Vers une régulation accrue des blogueurs
Le projet de loi prévoit également des mesures pour les blogueurs nigérians. Il exige qu’ils disposent d’un bureau vérifiable, tiennent un registre de leurs employés, et soient membres d’une association nationale reconnue, dont le siège doit se situer à Abuja. L’objectif est de garantir la responsabilité et le professionnalisme dans leurs activités.
« Les implications juridiques de leur absence sont tout aussi préoccupantes », a déclaré Ned Nwoko.
« Sans bureaux physiques, l’application des lois, la résolution des litiges et la protection des droits des utilisateurs sont rendues plus difficiles. »
Pour le sénateur, les plateformes de médias sociaux sont devenues des écosystèmes puissants :
« Nous ne pouvons pas continuer à avoir une situation où des individus opèrent de manière anonyme, diffusant parfois de fausses informations, sans structure ni responsabilité. À l’instar des médias traditionnels, les blogueurs doivent être dûment enregistrés et réglementés pour garantir le professionnalisme, la transparence et la responsabilité. »
Une question fiscale cruciale
Ned Nwoko, également avocat et président de la Commission sénatoriale sur les réparations et le rapatriement, a souligné l’enjeu fiscal : ces entreprises et blogueurs devront, une fois enregistrés, s’acquitter de leurs obligations fiscales dans le cadre de la réforme menée par le président Bola Ahmed Tinubu.
Il estime que le Nigeria perd chaque année au moins 10 milliards de dollars en revenus fiscaux, faute de bureaux locaux.
« Rien qu’au cours des dix dernières années, nous avons perdu plus de 50 milliards de dollars.
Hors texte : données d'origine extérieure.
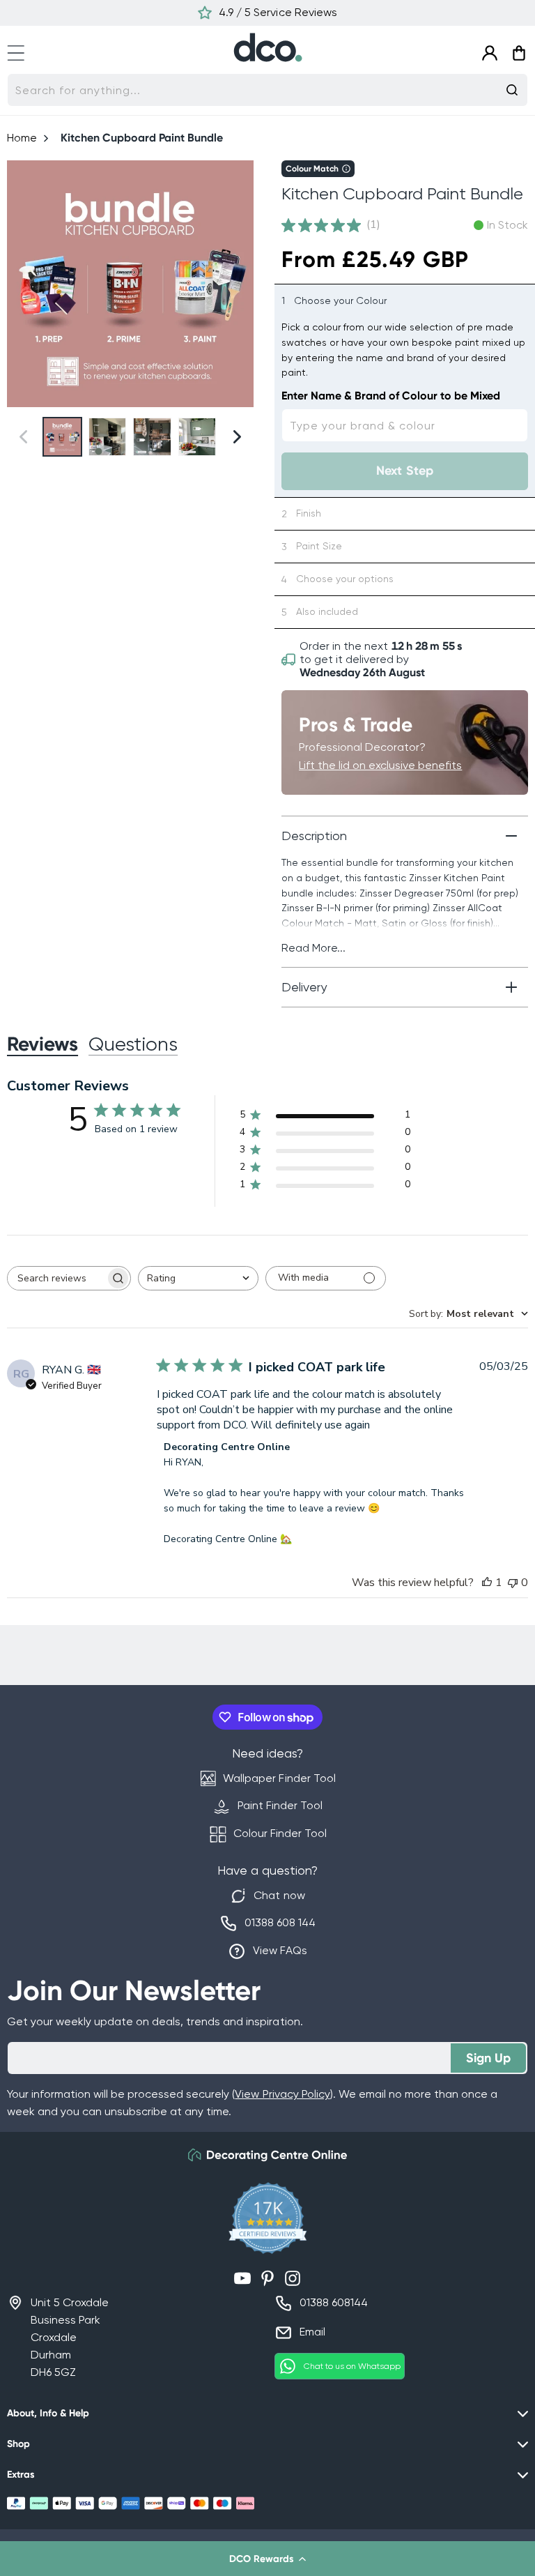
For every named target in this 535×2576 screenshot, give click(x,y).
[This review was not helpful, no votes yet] (513, 1582)
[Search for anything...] (512, 90)
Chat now (279, 1895)
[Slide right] (237, 284)
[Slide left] (23, 284)
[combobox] (267, 90)
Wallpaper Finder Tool (279, 1778)
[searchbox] (56, 1278)
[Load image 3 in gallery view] (152, 437)
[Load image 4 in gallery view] (197, 437)
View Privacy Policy (282, 2094)
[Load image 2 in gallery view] (107, 437)
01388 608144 (334, 2302)
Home (22, 137)
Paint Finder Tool (280, 1805)
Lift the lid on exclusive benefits (380, 765)
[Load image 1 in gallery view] (62, 437)
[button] (267, 2558)
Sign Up (488, 2058)
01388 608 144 (280, 1922)
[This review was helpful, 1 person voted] (487, 1582)
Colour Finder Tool (280, 1833)
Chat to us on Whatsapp (352, 2366)
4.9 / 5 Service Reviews (277, 12)
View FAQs (280, 1950)
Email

Cela ne peut plus durer. Si ces entreprises veulent opérer au Nigeria, elles doivent payer leur juste part d’impôts comme toute autre entreprise. »
Des réserves au sein du Sénat
Le président du Sénat, Godswill Akpabio, a salué les recommandations du sénateur Nwoko, tout en exprimant quelques réserves. Il estime qu’il n’est pas nécessaire d’obliger les blogueurs à disposer de bureaux physiques vérifiables, car ils peuvent exercer leur activité depuis n’importe où.
Il recommande également de consulter des experts pour enrichir le projet de loi et garantir une législation équilibrée, respectueuse de la liberté d’expression et adaptée aux réalités de l’économie numérique.
Le Kenya sur la même voie
Cette initiative intervient alors que le Kenya adopte une démarche similaire. Un mois auparavant, le ministère kényan de l’Intérieur et de l’Administration nationale avait également demandé aux plateformes sociales d’établir des bureaux physiques dans le pays.
Cette décision fait suite aux manifestations massives menées par les jeunes kényans contre le projet de loi de finances 2024, aujourd’hui abandonné, qui proposait des taxes sur des produits essentiels comme l’huile de cuisson ou les serviettes hygiéniques.
Les réseaux sociaux, en particulier TikTok et X, ont joué un rôle clé dans la diffusion des manifestations, notamment via le hashtag #RejectTheFinanceBill2024, qui a enregistré plus de 4 millions d’impressions en quelques jours.
Entre liberté d’expression et régulation
Au Kenya, l’article 34 de la Constitution garantit l’indépendance des médias et interdit toute ingérence gouvernementale. Au Nigeria, l’article 22 reconnaît le rôle des médias dans la responsabilisation du gouvernement, mais il ne garantit pas explicitement la liberté de la presse ni son applicabilité.
Comparé à des pays comme le Kenya ou l’Afrique du Sud, le cadre légal nigérian reste plus fragile. La liberté des médias y est souvent liée aux objectifs de l’État, ce qui la rend plus vulnérable à l’ingérence.
Tandis que les utilisateurs des réseaux sociaux craignent une atteinte à la liberté d’expression, les législateurs assurent que ces projets de loi visent à créer un espace numérique plus sûr, à lutter contre la désinformation, à faire respecter les lois locales et à garantir l’équité fiscale.